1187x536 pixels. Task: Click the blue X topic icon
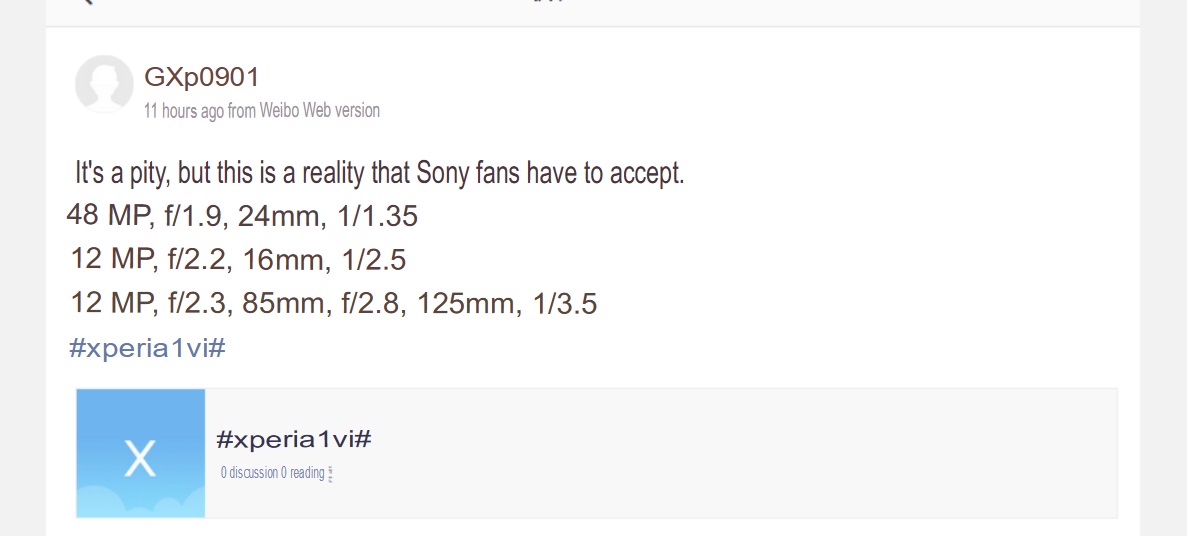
* * *
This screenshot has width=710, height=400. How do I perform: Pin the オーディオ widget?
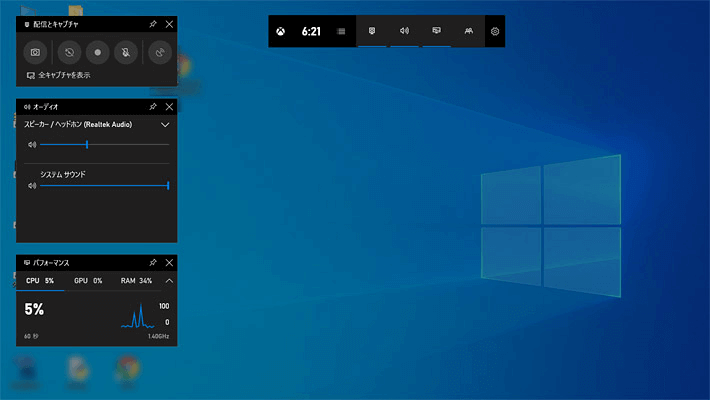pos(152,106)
...
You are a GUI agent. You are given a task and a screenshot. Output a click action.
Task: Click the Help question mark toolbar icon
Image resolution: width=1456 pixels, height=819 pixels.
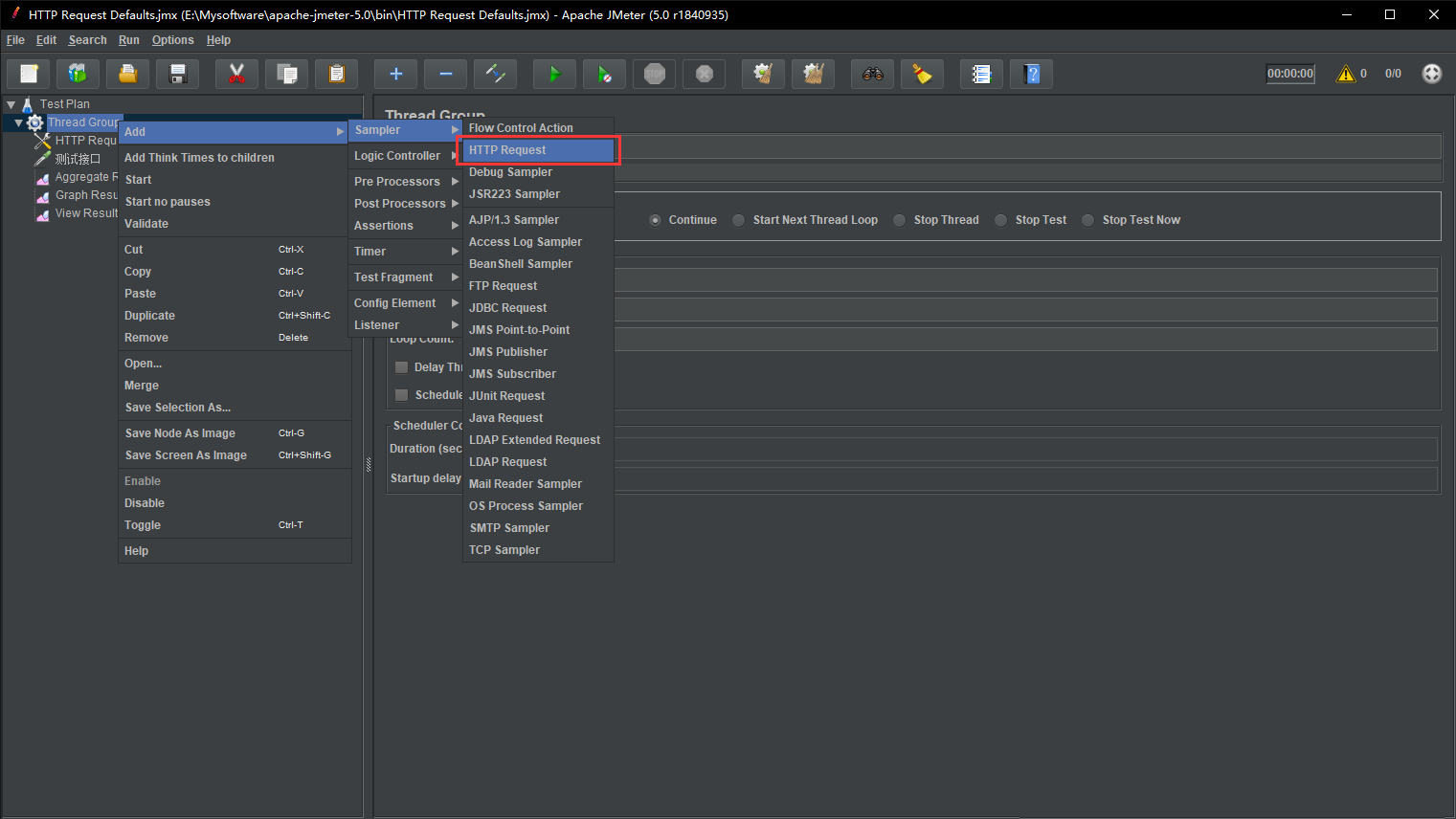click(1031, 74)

▶ _Your assignment_
A copy of each line in the data above that holds the string "icon" is needed.

▶ _Answer to this exercise_
1187x536 pixels. Task: Click the blue X topic icon
Task: Click the Help question mark toolbar icon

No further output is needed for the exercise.